━━━ Exercise data
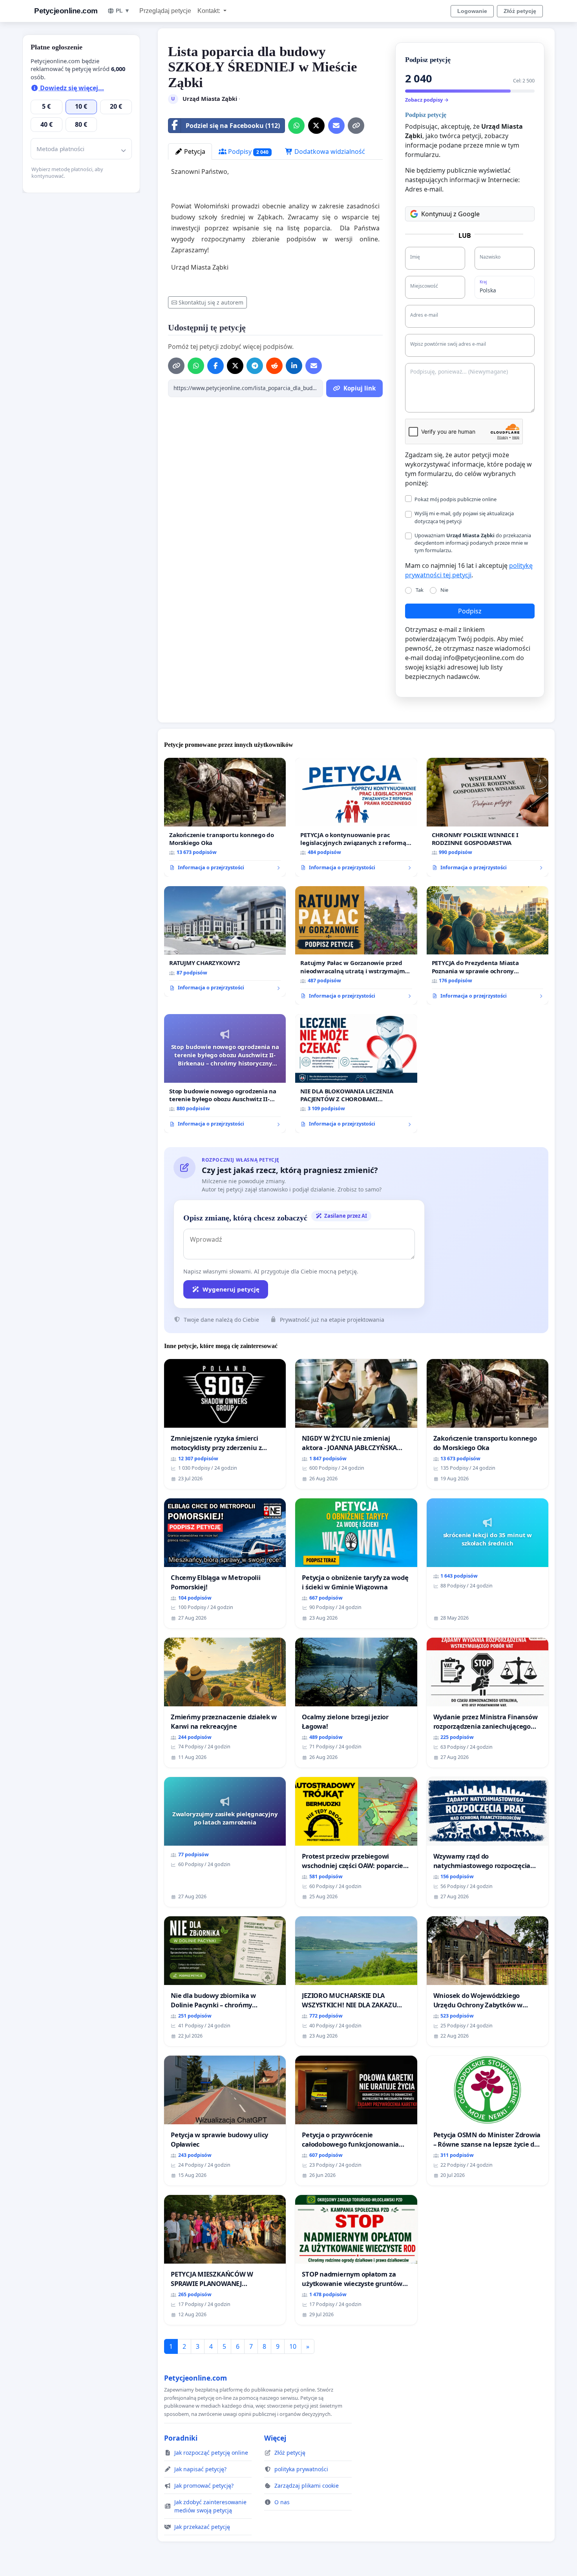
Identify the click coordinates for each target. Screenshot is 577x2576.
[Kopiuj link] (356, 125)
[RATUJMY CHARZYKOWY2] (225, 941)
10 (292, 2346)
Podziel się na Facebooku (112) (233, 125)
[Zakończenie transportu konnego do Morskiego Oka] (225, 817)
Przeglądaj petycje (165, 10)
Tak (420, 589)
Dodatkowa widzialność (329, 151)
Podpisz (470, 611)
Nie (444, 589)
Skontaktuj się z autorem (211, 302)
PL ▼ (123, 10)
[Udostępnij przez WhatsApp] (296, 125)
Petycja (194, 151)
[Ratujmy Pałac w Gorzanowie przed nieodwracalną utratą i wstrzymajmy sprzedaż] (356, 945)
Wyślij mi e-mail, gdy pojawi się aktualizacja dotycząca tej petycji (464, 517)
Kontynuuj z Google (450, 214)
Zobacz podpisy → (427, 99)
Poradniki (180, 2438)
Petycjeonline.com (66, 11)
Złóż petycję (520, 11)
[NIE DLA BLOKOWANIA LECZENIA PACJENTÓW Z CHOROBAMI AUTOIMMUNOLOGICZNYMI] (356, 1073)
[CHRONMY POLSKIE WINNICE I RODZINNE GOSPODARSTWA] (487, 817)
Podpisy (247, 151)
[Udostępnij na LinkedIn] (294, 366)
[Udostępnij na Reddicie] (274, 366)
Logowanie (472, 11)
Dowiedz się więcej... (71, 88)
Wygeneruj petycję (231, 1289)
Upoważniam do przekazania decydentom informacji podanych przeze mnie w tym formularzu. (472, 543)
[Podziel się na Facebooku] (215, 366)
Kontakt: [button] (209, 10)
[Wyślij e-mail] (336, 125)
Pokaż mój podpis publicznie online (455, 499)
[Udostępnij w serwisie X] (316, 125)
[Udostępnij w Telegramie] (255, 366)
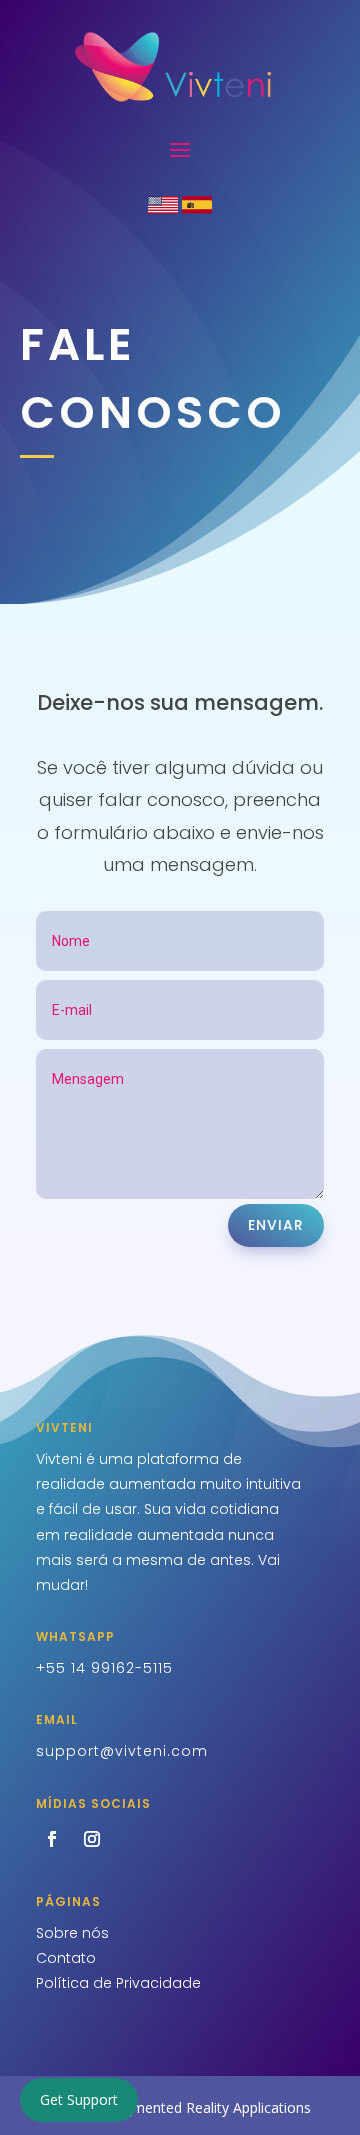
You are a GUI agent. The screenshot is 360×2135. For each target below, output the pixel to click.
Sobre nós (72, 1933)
━━━━━━
- _Work instruction_: Nothing but an exact repeat of the records, pictures excluded, belongs in the answer.

- _Solution for this task_:
Identify the click coordinates for each target. Screenshot is 577x2576.
[Kopiuj link] (356, 125)
[RATUJMY CHARZYKOWY2] (225, 941)
10 (292, 2346)
Podziel się na Facebooku (112) (233, 125)
[Zakończenie transportu konnego do Morskiego Oka] (225, 817)
Przeglądaj petycje (165, 10)
Tak (420, 589)
Dodatkowa widzialność (329, 151)
Podpisz (470, 611)
Nie (444, 589)
Skontaktuj się z autorem (211, 302)
PL ▼ (123, 10)
[Udostępnij przez WhatsApp] (296, 125)
Petycja (194, 151)
[Ratujmy Pałac w Gorzanowie przed nieodwracalną utratą i wstrzymajmy sprzedaż] (356, 945)
Wyślij mi e-mail, gdy pojawi się aktualizacja dotycząca tej petycji (464, 517)
Kontynuuj z Google (450, 214)
Zobacz podpisy → (427, 99)
Poradniki (180, 2438)
Petycjeonline.com (66, 11)
Złóż petycję (520, 11)
[NIE DLA BLOKOWANIA LECZENIA PACJENTÓW Z CHOROBAMI AUTOIMMUNOLOGICZNYMI] (356, 1073)
[CHRONMY POLSKIE WINNICE I RODZINNE GOSPODARSTWA] (487, 817)
Podpisy (247, 151)
[Udostępnij na LinkedIn] (294, 366)
[Udostępnij na Reddicie] (274, 366)
Logowanie (472, 11)
Dowiedz się więcej... (71, 88)
Wygeneruj petycję (231, 1289)
Upoważniam do przekazania decydentom informacji podanych przeze mnie w tym formularzu. (472, 543)
[Podziel się na Facebooku] (215, 366)
Kontakt: [button] (209, 10)
[Wyślij e-mail] (336, 125)
Pokaż mój podpis publicznie online (455, 499)
[Udostępnij w serwisie X] (316, 125)
[Udostępnij w Telegramie] (255, 366)
You are a GUI agent. The screenshot is 360×2135. For each target below, output the pixel to click.
Sobre nós (72, 1933)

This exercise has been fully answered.